Know Your Role: Why Performance Depends on Clarity, Not Control

Jul 18, 2024

What’s Your Role?

The Missing Piece in High-Performance Preparation and Performance

One of the most common questions I hear from athletes, coaches, and parents is deceptively simple:

“What’s my role right now?”

It usually comes up in high-pressure periods: major competitions, selection phases, finals, or moments that really matter. And it’s a great question, because high performance doesn’t break down due to a lack of effort. It breaks down when people step outside their role, often with the best of intentions.

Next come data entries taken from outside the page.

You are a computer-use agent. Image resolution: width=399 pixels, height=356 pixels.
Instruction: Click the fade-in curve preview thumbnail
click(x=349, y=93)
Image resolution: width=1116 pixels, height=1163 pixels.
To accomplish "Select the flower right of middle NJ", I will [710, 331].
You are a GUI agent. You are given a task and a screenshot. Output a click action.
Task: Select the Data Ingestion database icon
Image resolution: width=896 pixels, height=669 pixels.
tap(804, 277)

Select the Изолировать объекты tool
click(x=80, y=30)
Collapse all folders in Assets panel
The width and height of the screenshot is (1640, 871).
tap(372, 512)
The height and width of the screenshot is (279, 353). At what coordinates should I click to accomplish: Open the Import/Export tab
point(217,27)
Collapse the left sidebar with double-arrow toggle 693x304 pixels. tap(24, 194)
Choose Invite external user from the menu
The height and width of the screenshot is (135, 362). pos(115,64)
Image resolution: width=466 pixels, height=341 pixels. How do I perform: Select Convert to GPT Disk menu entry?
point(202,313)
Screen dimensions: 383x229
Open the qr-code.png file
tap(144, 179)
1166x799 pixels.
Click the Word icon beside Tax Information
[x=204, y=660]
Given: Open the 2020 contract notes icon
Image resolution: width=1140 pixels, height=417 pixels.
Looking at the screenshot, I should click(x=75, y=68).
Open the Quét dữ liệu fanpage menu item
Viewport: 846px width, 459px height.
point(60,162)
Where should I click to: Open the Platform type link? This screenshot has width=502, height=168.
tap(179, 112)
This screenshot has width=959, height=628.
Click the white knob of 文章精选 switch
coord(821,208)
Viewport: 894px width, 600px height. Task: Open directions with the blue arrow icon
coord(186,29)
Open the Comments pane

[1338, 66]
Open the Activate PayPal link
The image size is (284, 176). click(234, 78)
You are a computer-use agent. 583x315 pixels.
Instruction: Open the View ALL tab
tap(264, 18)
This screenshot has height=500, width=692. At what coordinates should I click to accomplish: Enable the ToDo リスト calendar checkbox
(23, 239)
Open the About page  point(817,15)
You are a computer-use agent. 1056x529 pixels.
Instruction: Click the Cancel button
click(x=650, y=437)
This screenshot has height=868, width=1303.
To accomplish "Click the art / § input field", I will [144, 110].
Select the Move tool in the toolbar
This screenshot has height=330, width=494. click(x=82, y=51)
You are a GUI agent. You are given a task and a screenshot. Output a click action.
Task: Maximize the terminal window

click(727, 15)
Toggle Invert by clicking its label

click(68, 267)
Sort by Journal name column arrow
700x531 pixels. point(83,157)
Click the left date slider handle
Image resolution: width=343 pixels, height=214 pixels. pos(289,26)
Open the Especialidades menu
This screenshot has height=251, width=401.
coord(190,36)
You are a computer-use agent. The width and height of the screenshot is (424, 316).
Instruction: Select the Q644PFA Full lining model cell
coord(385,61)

High performance works best when everyone understands:

  • What phase we’re in (preparation vs performance), and

  • What role we’re responsible for executing well

Let’s break this down.

Two Phases That Matter: Preparation and Performance

Before we talk about roles, we need to separate two phases that often get blurred:

  • Preparation – where learning, refining, problem-solving, and development happen

  • Performance – where execution, trust, and simplicity matter most

Most mistakes happen when we treat performance like preparation… or try to keep preparing when it’s time to perform.

Now let’s look at the three key roles.

The Parent’s Role

On Performance Day: Be the Parent  Not the Coach

On competition or game day, an athlete is already carrying pressure, expectation, and emotional load. The last thing they need is more performance input.

The parent’s role is simple:

  • Be support

  • Be calm

  • Be safe

  • Be human

That might look like getting food, finding a quiet space, keeping things light, or just being there. It’s not about analysing, fixing, correcting, or coaching.

Love and support should not be conditional on performance.

When parents try to 'help' by talking tactics, technique, or outcomes on performance day, it often creates doubt  even when it comes from care.

During Preparation: Deliver the Environment, Not the Answers

Preparation is where parents play a critical role  just not in the way most think.

The role is to support the foundations, not solve the sport:

  • Nutrition

  • Hydration

  • Sleep

  • Recovery

  • Logistics

  • Balance

It’s also about emotional regulation  knowing when to listen, when to step back, and when to encourage the athlete to speak directly with their coach instead of fighting battles on their behalf.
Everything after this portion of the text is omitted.